I have created two pages: a login page and a data display page. The login page checks if the user’s credentials (email and password) exist in the database, and if valid, it redirects the user to the second page. The issue I’m facing is that if someone directly types the URL of the second page into their browser (e.g., http://localhost/fileproject/secondpage.php), the page loads normally without any requirement for login. How can I prevent direct access to the second page without logging in first?
I tried to solve this issue by using PHP sessions. When a user logs in, I store the UserID in the PHP session (using the command $_SESSION[‘UserID’]). On the page that displays the data (i.e., the secondpage), I check whether $_SESSION[‘UserID’] is set. If it is not, then I redirect the user to the login page (admin.php).

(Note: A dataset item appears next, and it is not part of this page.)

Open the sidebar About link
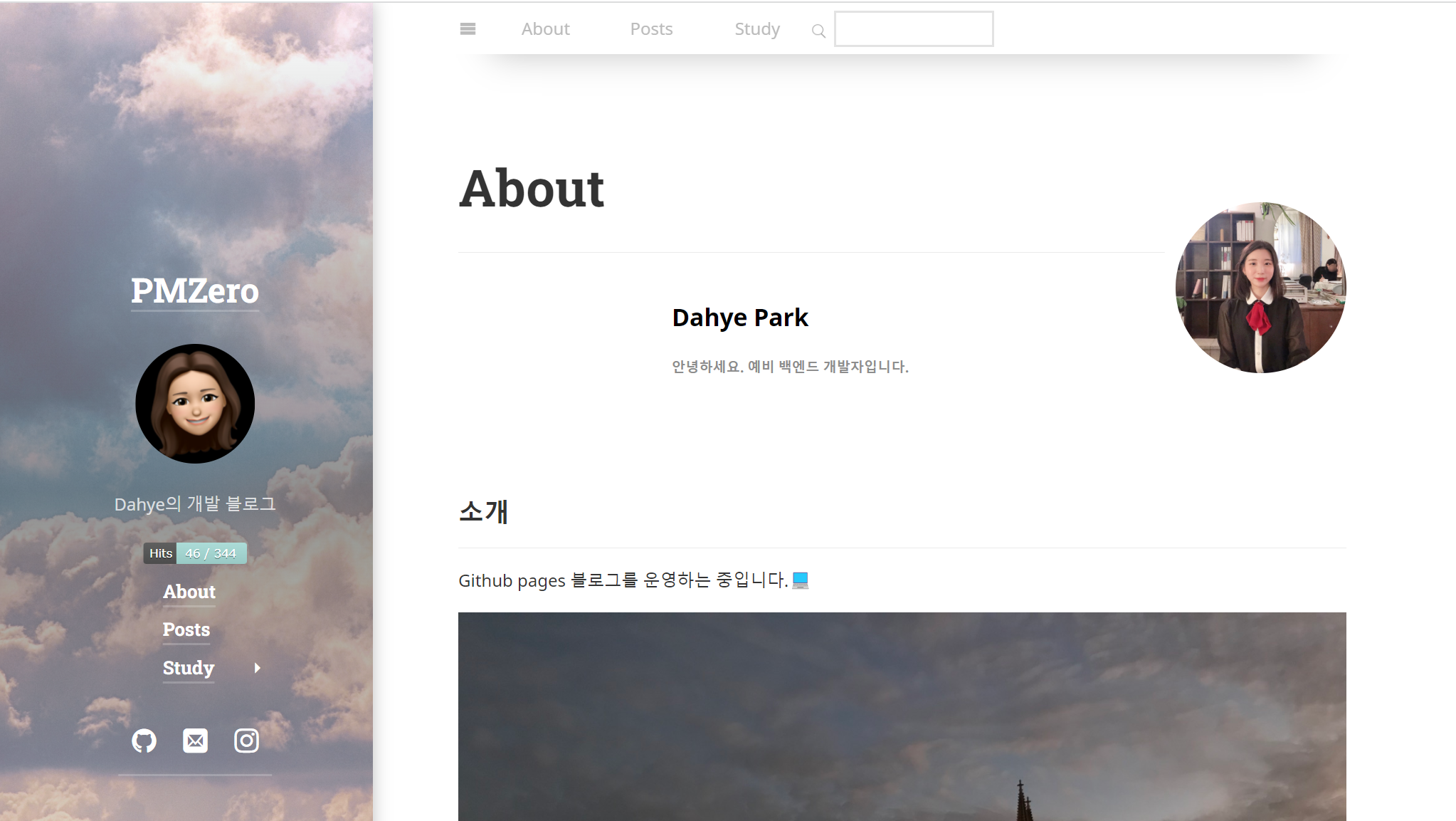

Here’s a simplified version of my login page code:
<?php include 'db.php'; session_start(); $conn->set_charset("utf8mb4");
if ($_SERVER['REQUEST_METHOD'] == 'POST') {
$email = $_POST['email'];
$password = $_POST['password'];
$sql = "SELECT * FROM Users WHERE Email = ?";
$stmt = $conn->prepare($sql);
$stmt->bind_param("s", $email);
$stmt->execute();
$result = $stmt->get_result();
if ($result->num_rows == 1) {
$row = $result->fetch_assoc();
$passwordHash = $row['PasswordHash'];
if (password_verify($password, $passwordHash)) {
$_SESSION['UserID'] = $row['UserID'];
header("Location: cmsexotic.php");
exit();
} else {
echo "Wrong combination of email and password.";
}
} else {
echo "Wrong combination of email and password.";
} } ?>
On my second page, I have the following code at the top to check the session:
<?php
session_start();
if (!isset($_SESSION['UserID'])) {
header('Location: admin.php');
exit();
}
?>
Despite this, direct access to the page is still possible. I’ve tried using PHP sessions. When a user logs in, I store the UserID in the PHP session ($_SESSION[‘UserID’]). On the data display page, I check if $_SESSION[‘UserID’] is set and if it is not, then I redirect the user to the login page (admin.php).
I’m not sure why this isn’t working, so I would appreciate any help or suggestions.